= What needs to be done =
From the records below, please repeat exactly the line that has "Screen dimensions: 1358x694", the line that has "Click the 50", and every line between them, and nothing else.
Input material START
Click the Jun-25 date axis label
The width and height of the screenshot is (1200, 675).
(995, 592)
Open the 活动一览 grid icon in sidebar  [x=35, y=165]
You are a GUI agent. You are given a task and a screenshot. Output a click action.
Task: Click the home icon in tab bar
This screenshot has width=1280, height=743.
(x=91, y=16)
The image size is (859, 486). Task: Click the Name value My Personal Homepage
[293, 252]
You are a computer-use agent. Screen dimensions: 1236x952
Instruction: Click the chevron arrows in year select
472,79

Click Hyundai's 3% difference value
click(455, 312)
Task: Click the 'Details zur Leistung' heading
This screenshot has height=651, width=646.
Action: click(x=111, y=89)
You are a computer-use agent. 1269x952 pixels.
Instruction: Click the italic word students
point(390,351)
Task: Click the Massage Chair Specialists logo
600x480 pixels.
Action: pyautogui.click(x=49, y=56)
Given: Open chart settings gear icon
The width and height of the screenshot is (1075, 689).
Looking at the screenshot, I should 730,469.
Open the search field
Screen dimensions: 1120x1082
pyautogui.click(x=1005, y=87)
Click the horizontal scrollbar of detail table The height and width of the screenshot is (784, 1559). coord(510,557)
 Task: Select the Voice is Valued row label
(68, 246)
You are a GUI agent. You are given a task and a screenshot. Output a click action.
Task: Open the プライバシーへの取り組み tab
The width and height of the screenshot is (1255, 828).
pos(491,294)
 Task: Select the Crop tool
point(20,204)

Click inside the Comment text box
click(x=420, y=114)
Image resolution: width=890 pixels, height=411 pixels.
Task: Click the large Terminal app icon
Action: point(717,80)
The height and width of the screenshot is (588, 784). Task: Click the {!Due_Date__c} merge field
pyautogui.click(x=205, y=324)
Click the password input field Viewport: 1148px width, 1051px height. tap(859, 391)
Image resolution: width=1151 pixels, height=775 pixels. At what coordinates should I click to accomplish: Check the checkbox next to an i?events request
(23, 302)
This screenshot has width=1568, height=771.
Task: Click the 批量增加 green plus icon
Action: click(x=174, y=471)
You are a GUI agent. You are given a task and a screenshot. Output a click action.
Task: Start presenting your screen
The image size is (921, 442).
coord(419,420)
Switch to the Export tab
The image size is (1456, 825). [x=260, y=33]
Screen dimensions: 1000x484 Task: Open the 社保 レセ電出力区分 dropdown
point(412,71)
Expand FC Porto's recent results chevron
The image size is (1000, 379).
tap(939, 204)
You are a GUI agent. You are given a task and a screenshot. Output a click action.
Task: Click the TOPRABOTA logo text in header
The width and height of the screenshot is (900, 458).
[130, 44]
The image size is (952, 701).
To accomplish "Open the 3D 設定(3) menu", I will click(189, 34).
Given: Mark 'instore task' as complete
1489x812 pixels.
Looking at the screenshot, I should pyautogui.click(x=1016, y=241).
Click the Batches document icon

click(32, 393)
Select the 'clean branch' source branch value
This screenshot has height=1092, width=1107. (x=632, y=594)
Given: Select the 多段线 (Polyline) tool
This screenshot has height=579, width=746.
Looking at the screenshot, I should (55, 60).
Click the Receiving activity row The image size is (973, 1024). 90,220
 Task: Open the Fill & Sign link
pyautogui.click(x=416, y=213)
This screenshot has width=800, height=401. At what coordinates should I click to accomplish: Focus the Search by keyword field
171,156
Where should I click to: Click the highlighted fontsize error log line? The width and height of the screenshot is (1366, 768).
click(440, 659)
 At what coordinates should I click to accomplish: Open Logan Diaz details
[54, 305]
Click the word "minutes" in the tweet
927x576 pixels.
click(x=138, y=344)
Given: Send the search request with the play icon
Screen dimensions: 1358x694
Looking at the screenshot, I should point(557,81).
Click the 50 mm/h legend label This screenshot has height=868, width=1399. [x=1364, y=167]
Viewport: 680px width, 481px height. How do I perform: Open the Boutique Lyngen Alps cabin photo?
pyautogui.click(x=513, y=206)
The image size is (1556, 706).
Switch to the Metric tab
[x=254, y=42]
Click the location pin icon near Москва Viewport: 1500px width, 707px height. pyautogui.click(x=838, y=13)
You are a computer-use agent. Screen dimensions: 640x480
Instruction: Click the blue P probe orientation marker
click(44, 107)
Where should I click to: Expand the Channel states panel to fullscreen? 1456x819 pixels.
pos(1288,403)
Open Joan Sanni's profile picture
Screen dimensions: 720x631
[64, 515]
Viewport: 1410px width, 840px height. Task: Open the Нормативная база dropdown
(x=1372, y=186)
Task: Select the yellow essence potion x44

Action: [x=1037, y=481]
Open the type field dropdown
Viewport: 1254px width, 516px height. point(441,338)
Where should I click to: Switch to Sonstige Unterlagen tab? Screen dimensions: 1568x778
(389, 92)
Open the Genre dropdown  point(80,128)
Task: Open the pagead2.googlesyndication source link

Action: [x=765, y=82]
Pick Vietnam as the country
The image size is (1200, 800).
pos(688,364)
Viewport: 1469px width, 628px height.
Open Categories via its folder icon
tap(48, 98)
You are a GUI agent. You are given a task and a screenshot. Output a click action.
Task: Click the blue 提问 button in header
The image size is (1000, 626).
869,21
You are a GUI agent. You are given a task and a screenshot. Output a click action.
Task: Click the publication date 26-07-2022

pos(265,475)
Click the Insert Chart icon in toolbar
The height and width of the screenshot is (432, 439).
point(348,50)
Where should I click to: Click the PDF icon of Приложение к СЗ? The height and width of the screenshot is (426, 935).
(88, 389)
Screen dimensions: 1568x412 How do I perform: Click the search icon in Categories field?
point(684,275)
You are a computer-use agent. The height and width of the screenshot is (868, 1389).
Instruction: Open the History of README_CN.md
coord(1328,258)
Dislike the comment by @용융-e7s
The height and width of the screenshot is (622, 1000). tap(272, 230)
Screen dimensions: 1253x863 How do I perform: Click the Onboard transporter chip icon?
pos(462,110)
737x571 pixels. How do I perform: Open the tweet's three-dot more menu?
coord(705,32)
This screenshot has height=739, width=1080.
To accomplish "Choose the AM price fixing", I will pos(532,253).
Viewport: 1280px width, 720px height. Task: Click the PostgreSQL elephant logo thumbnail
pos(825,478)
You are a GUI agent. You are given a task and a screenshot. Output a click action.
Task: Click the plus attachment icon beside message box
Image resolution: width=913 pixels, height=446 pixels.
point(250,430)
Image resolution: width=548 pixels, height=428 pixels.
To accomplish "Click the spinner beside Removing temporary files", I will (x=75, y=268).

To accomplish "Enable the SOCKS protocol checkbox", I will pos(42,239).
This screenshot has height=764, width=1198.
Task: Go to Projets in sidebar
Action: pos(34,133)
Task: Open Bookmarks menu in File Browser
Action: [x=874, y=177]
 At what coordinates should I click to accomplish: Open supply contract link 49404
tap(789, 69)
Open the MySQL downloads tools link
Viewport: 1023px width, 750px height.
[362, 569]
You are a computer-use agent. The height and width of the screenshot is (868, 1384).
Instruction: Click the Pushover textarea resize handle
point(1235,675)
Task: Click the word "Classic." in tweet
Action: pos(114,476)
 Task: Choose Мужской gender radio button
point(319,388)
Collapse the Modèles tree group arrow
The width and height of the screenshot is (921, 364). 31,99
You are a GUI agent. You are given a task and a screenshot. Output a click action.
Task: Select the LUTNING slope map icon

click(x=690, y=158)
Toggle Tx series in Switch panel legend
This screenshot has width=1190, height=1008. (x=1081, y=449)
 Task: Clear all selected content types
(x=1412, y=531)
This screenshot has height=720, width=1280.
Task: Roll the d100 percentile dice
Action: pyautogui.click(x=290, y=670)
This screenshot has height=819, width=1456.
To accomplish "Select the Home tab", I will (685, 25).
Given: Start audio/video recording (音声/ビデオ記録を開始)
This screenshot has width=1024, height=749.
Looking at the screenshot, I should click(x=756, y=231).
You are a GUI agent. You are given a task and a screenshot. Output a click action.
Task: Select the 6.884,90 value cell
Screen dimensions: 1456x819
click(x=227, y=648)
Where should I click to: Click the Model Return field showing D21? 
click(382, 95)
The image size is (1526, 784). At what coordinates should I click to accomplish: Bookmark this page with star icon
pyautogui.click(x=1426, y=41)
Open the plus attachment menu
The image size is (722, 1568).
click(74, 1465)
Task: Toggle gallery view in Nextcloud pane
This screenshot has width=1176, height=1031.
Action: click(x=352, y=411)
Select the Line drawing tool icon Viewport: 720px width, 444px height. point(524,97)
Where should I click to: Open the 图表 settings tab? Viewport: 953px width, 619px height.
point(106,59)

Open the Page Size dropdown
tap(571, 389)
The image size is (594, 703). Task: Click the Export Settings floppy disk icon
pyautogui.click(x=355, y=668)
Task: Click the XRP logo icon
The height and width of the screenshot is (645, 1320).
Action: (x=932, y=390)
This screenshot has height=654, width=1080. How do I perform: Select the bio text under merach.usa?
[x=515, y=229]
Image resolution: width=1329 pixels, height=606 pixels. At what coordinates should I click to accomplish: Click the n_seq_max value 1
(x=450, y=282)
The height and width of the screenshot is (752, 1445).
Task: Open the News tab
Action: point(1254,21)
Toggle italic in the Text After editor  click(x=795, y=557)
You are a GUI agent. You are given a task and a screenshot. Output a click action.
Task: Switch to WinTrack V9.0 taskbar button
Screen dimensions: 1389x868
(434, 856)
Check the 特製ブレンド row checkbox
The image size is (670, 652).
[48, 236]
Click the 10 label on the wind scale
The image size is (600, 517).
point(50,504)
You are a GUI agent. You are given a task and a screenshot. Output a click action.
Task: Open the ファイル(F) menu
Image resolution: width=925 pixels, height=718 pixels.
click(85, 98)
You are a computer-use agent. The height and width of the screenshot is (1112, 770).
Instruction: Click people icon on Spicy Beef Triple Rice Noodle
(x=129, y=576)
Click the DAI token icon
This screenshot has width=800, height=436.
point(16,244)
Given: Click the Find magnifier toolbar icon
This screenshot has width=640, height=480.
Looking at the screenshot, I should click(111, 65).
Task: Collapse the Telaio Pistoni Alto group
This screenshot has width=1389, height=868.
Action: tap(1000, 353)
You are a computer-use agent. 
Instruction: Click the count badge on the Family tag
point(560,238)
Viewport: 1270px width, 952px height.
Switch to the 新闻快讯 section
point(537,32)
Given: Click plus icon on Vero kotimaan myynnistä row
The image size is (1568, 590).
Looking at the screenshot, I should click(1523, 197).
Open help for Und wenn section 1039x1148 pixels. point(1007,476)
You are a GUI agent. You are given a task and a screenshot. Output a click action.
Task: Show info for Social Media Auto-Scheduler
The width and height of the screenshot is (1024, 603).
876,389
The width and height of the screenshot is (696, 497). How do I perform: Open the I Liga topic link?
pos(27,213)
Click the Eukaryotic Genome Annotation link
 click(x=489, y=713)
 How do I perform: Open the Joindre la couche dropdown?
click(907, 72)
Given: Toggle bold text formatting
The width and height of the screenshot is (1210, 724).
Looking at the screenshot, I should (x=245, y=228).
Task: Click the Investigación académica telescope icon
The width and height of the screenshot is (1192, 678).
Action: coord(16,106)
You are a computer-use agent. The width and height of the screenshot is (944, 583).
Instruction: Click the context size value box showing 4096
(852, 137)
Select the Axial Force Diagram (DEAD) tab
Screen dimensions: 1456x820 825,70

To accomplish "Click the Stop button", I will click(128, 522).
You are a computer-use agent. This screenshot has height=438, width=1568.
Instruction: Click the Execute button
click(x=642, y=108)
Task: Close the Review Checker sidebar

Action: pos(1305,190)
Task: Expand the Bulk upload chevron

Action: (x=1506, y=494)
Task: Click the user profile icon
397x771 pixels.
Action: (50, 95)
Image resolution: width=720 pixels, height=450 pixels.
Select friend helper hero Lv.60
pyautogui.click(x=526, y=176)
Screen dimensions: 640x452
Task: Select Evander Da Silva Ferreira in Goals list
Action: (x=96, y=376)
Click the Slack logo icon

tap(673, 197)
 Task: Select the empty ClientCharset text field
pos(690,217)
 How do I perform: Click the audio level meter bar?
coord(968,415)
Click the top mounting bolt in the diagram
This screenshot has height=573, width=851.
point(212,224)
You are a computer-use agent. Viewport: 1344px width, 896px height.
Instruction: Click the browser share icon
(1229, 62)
Input material END
= Task output =
Screen dimensions: 1358x694
Looking at the screenshot, I should point(557,81).
Click the 50 mm/h legend label This screenshot has height=868, width=1399. [x=1364, y=167]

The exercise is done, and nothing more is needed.